LET me not to the perception of sincere souls admit impediments, but there is something weighing mighty heavily on my chest.
It is the flow of effusive paens to that alleged exemplar of regional statemanship, that pocket dynamo who can turn a fetid swamp into a glizty gum-free metropolis.
Yes, it is that stroppy little Cagney of the East: the incomparable, the fantastical former Singapore Prime Minister Lee Kuan Yew.
The exit of the old geezer is a big deal, no question about that.
And the gushing epitaphs that followed his decision to quit the cabinet suggest that those nutters who claimed the world was going to end earlier this month almost got it right.
In a Singapore context, it must seem that the world is ending.
And it is doing so not because Lee chose to leave of his own accord, nor because of a decision by the ruling People’s Action Party, headed by his son, the current Prime Minister Lee Hsien Loong.
No, it is happening because Lee and his colleagues got a kick up the bum when the PAP lost this month’s general election.
Wait!

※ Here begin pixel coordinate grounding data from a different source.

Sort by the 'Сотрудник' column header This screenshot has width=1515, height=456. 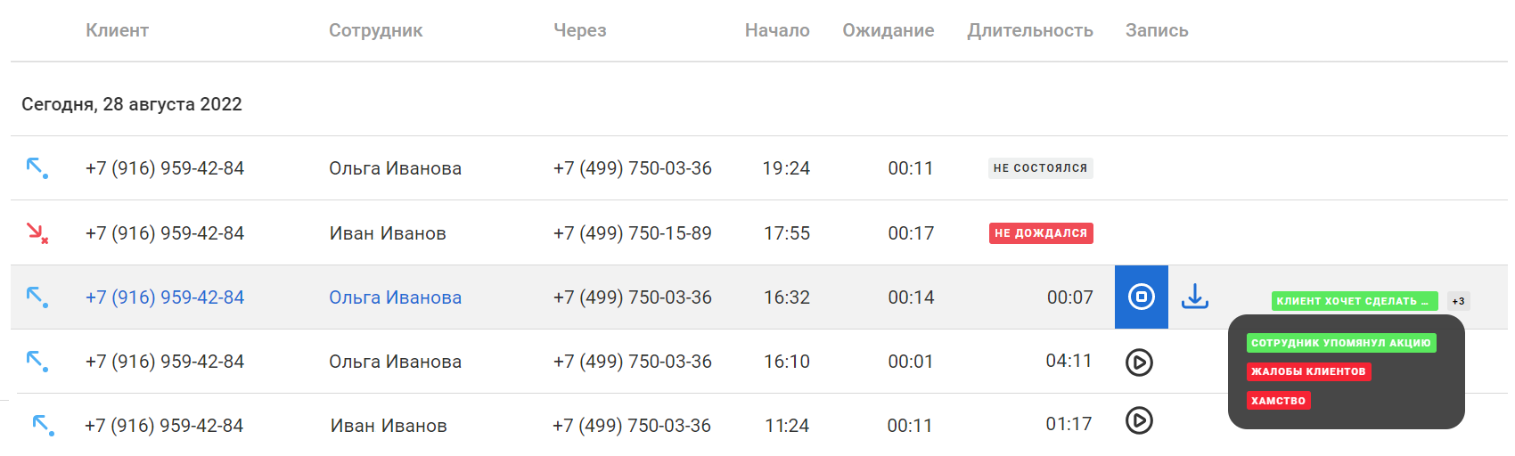point(375,30)
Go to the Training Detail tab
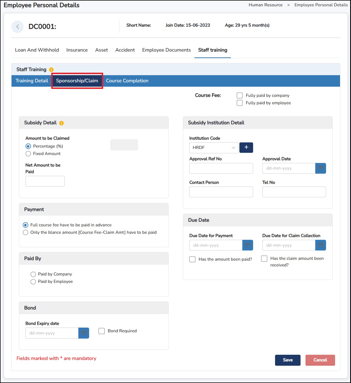351x383 pixels. click(32, 81)
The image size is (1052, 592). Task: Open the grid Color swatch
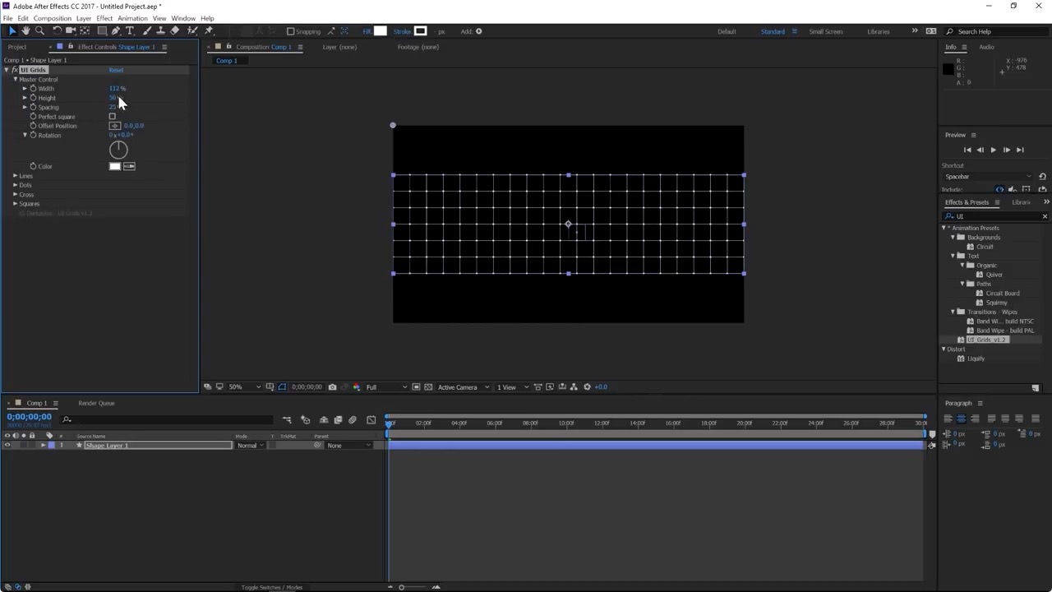[x=115, y=166]
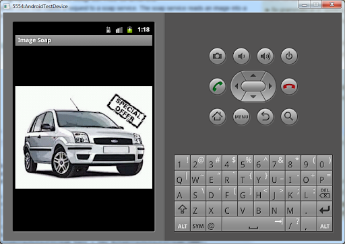Tap the back arrow button
345x244 pixels.
265,116
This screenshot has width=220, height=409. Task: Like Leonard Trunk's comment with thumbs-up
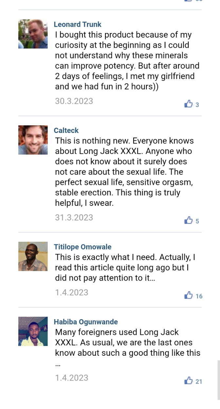point(189,104)
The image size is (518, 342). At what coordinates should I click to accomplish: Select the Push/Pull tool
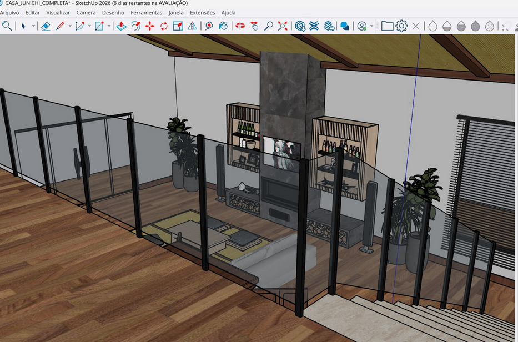(122, 26)
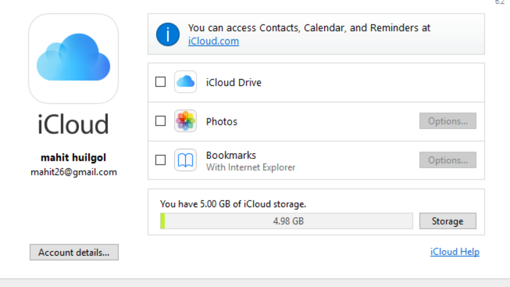Click the Photos label text

point(221,122)
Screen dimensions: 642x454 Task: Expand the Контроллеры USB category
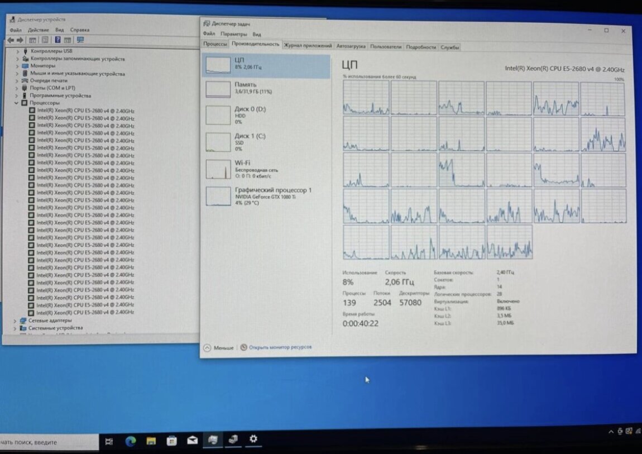coord(17,51)
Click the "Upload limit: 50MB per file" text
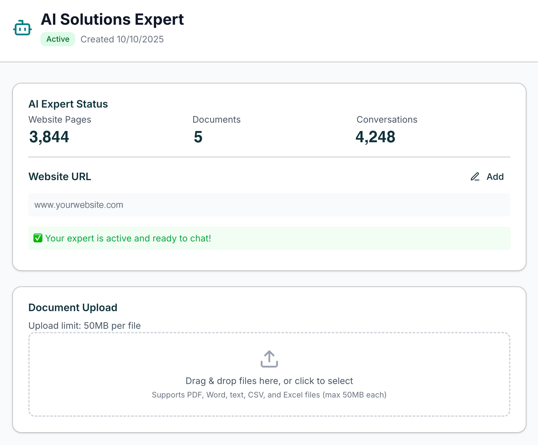 coord(85,326)
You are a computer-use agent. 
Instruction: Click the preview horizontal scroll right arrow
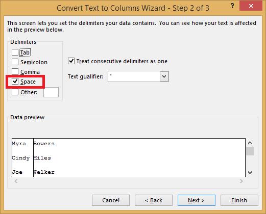(x=241, y=181)
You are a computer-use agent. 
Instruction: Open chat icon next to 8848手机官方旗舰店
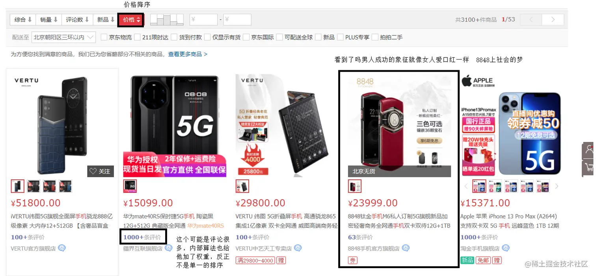click(x=405, y=248)
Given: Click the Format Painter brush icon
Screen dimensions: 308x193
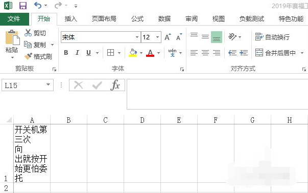Looking at the screenshot, I should point(28,56).
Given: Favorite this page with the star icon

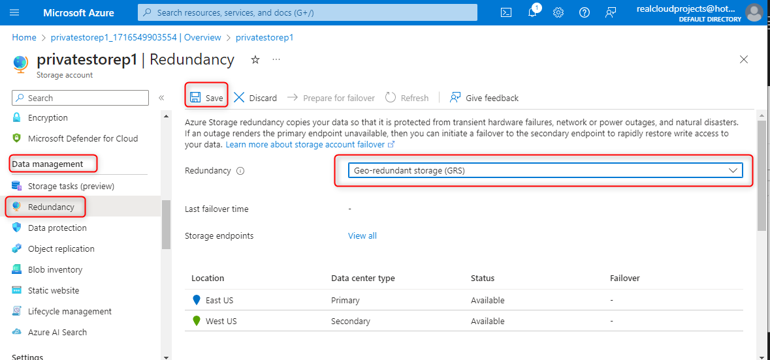Looking at the screenshot, I should point(255,59).
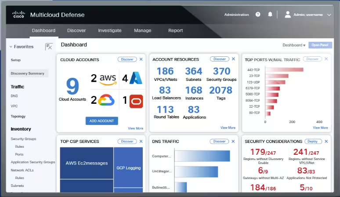Click the ADD ACCOUNT button
Image resolution: width=340 pixels, height=197 pixels.
102,121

Sorry, the PAP did not really lose, though you might have thought so after the scenes of desolation among their ranks when the opposition won 6 of the 87 seats in parliament.

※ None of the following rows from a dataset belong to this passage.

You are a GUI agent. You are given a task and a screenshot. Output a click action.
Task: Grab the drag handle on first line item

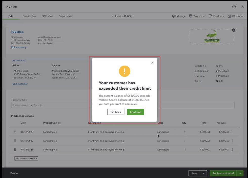(15, 132)
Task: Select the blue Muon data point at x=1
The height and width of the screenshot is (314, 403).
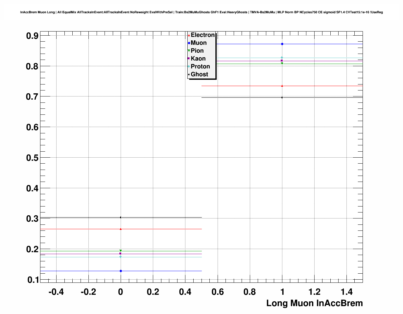Action: [282, 44]
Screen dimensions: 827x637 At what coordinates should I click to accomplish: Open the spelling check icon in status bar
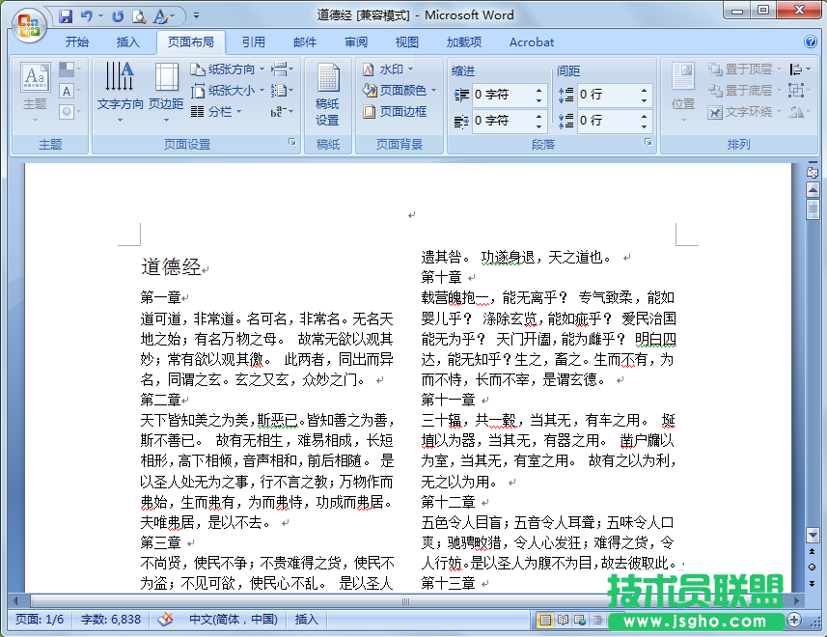pyautogui.click(x=166, y=619)
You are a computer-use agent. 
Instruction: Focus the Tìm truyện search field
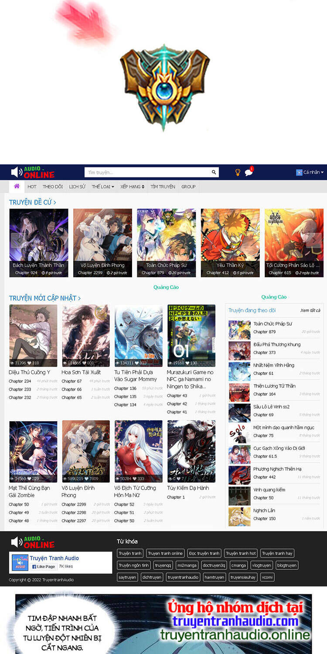147,172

That kick for six signified many things, one of which was that Lee and his “disciplined democracy” was given a one-way ticket to the glue factory.
Which is where his sickly and rather spooky pre-obituaries ought to be consigned.

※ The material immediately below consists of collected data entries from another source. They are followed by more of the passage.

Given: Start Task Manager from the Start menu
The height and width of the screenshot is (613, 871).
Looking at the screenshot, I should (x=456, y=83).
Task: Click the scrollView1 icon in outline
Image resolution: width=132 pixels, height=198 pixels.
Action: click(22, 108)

Not only because they are often full of inaccurate tosh, but because they employ sugary purple prose of a type unseen since Edward Bulwer-Lytton prowled London’s dark and stormy nights.
One of the more effusive was penned by a friend of mine, Parag Khanna, a senior research fellow at the New America Foundation in Washington DC.
Writing in Foreign Policy last week, Khanna quoted with approval Samuel Huntington’s comment that Lee has been among the 20th century’s most successful statesmen.
He also claimed that due to Lee’s stewardship, Singapore is “one of the few truly successful post-colonial nations.”
When you read these worshipful accolades, just recall misogynist Lee’s proposal that men should have two votes and women only one.
Remember also his racist reaction when his daughter in America called to say she had got engaged, and he blurted out: “Is he black?”
And do not forget that his homophobic government ordered those dying of AIDS to be double-bagged and incinerated within 24 hours.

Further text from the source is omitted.